WHAT IS BEING ASKED: In the listing below, a line holding "首尔FC VS 安养FC" and a line holding "Opinions (250, 134)" mark the range. Retype both exactly, with all lines between them.

SUPPLIED DATA:
_ _ _ _ _

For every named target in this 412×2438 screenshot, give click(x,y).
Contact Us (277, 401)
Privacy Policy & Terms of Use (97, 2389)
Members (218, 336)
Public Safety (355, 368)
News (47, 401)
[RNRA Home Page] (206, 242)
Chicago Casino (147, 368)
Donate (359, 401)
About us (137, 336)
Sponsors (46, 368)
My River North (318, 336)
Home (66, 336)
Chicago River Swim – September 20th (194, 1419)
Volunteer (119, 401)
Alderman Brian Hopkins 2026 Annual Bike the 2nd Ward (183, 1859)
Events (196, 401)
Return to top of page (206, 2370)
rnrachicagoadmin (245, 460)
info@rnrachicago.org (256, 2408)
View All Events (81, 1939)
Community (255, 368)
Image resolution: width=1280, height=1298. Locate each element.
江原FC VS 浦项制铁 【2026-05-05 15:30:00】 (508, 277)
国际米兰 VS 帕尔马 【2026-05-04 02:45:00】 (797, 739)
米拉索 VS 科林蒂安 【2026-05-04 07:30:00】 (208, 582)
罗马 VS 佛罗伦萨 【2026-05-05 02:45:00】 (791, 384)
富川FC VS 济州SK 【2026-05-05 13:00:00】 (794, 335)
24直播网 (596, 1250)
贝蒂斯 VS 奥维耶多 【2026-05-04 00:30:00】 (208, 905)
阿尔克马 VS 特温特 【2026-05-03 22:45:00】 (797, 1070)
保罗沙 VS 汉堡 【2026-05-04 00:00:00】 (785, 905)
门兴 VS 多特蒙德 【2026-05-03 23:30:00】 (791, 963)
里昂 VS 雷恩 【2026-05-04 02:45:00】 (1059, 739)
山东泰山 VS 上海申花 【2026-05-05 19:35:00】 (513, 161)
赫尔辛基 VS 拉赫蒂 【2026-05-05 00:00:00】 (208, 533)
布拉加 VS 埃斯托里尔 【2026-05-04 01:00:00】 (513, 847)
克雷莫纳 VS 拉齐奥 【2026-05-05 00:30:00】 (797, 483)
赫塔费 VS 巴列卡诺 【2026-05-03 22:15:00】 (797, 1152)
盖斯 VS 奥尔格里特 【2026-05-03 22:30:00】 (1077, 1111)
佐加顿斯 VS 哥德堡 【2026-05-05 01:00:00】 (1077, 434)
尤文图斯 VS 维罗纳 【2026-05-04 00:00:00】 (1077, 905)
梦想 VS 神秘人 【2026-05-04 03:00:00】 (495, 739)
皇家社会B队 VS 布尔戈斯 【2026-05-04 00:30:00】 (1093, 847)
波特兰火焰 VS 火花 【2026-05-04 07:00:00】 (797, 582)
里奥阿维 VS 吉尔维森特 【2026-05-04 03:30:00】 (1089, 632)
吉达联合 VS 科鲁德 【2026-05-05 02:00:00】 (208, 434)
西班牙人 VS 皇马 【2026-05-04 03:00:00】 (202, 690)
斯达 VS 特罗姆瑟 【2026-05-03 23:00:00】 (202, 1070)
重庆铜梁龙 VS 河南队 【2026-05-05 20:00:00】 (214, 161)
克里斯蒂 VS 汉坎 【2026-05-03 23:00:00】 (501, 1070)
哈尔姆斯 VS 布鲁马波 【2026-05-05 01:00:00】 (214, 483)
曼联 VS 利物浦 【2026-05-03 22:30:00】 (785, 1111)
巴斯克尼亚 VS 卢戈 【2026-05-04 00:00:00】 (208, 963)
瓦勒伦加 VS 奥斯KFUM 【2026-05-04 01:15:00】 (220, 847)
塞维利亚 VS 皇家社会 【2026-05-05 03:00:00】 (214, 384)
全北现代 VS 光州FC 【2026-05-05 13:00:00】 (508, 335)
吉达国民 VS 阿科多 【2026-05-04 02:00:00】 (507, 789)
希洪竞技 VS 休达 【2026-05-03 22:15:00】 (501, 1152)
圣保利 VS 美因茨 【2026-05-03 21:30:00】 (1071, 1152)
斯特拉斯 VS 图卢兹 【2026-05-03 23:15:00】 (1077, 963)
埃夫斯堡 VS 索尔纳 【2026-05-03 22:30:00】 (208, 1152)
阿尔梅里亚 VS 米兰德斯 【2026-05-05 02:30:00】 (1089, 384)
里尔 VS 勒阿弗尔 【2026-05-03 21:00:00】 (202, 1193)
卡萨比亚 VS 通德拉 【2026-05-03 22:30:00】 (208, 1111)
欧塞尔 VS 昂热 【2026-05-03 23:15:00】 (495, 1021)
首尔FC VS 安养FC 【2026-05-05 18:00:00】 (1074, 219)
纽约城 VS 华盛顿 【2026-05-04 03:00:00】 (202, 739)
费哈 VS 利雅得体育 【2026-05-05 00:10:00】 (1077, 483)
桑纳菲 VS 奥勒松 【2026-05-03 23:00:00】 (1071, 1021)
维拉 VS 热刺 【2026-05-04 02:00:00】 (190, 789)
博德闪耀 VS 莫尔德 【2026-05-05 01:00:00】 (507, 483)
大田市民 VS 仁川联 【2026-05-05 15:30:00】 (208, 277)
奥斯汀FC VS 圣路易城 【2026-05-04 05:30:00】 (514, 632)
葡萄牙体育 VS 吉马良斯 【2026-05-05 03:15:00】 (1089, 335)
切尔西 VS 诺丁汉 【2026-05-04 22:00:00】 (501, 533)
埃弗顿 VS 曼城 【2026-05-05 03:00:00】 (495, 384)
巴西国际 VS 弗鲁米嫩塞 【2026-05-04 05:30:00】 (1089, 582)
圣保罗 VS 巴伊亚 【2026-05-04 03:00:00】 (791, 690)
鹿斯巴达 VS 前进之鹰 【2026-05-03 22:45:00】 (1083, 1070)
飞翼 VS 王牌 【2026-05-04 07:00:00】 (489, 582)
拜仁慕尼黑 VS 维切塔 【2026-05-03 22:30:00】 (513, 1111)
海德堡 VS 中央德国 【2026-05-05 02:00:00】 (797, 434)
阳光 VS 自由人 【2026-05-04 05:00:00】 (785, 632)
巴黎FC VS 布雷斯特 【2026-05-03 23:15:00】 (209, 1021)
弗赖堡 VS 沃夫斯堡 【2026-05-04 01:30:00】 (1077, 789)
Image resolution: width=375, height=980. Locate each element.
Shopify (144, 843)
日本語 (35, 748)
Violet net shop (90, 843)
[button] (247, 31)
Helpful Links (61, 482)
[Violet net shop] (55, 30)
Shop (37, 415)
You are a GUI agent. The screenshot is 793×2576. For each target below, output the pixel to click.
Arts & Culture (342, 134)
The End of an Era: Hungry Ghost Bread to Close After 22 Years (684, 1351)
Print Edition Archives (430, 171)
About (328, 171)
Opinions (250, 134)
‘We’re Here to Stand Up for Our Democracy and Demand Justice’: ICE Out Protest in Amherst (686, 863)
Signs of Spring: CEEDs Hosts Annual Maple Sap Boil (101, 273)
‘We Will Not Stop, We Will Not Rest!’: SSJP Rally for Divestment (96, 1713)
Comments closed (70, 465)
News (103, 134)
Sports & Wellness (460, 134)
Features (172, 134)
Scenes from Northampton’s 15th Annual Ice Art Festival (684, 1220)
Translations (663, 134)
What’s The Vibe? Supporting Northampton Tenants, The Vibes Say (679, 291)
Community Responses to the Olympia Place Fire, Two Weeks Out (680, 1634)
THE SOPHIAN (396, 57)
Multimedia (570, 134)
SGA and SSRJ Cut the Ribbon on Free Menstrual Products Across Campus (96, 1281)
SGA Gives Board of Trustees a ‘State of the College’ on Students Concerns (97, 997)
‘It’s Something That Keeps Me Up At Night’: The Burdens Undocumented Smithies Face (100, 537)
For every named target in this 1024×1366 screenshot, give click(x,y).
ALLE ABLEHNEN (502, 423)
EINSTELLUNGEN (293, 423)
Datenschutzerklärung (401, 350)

_ _ _ _ _

OUTPUT FOR THIS TASK:
首尔FC VS 安养FC 【2026-05-05 18:00:00】 (1074, 219)
纽约城 VS 华盛顿 【2026-05-04 03:00:00】 (202, 739)
费哈 VS 利雅得体育 【2026-05-05 00:10:00】 (1077, 483)
桑纳菲 VS 奥勒松 【2026-05-03 23:00:00】 (1071, 1021)
维拉 VS 热刺 【2026-05-04 02:00:00】 (190, 789)
博德闪耀 VS 莫尔德 【2026-05-05 01:00:00】 (507, 483)
大田市民 VS 仁川联 【2026-05-05 15:30:00】 (208, 277)
奥斯汀FC VS 圣路易城 【2026-05-04 05:30:00】 (514, 632)
葡萄牙体育 VS 吉马良斯 【2026-05-05 03:15:00】 (1089, 335)
切尔西 VS 诺丁汉 【2026-05-04 22:00:00】 (501, 533)
埃弗顿 VS 曼城 【2026-05-05 03:00:00】 (495, 384)
巴西国际 VS 弗鲁米嫩塞 【2026-05-04 05:30:00】 (1089, 582)
圣保罗 VS 巴伊亚 【2026-05-04 03:00:00】 (791, 690)
鹿斯巴达 VS 前进之鹰 【2026-05-03 22:45:00】 (1083, 1070)
飞翼 VS 王牌 【2026-05-04 07:00:00】 (489, 582)
拜仁慕尼黑 VS 维切塔 【2026-05-03 22:30:00】 (513, 1111)
海德堡 VS 中央德国 【2026-05-05 02:00:00】 (797, 434)
阳光 VS 自由人 【2026-05-04 05:00:00】 (785, 632)
巴黎FC VS 布雷斯特 【2026-05-03 23:15:00】 (209, 1021)
弗赖堡 VS 沃夫斯堡 【2026-05-04 01:30:00】 (1077, 789)
Image resolution: width=375, height=980. Locate each element.
Shopify (144, 843)
日本語 (35, 748)
Violet net shop (90, 843)
[button] (247, 31)
Helpful Links (61, 482)
[Violet net shop] (55, 30)
Shop (37, 415)
You are a GUI agent. The screenshot is 793×2576. For each target below, output the pixel to click.
Arts & Culture (342, 134)
The End of an Era: Hungry Ghost Bread to Close After 22 Years (684, 1351)
Print Edition Archives (430, 171)
About (328, 171)
Opinions (250, 134)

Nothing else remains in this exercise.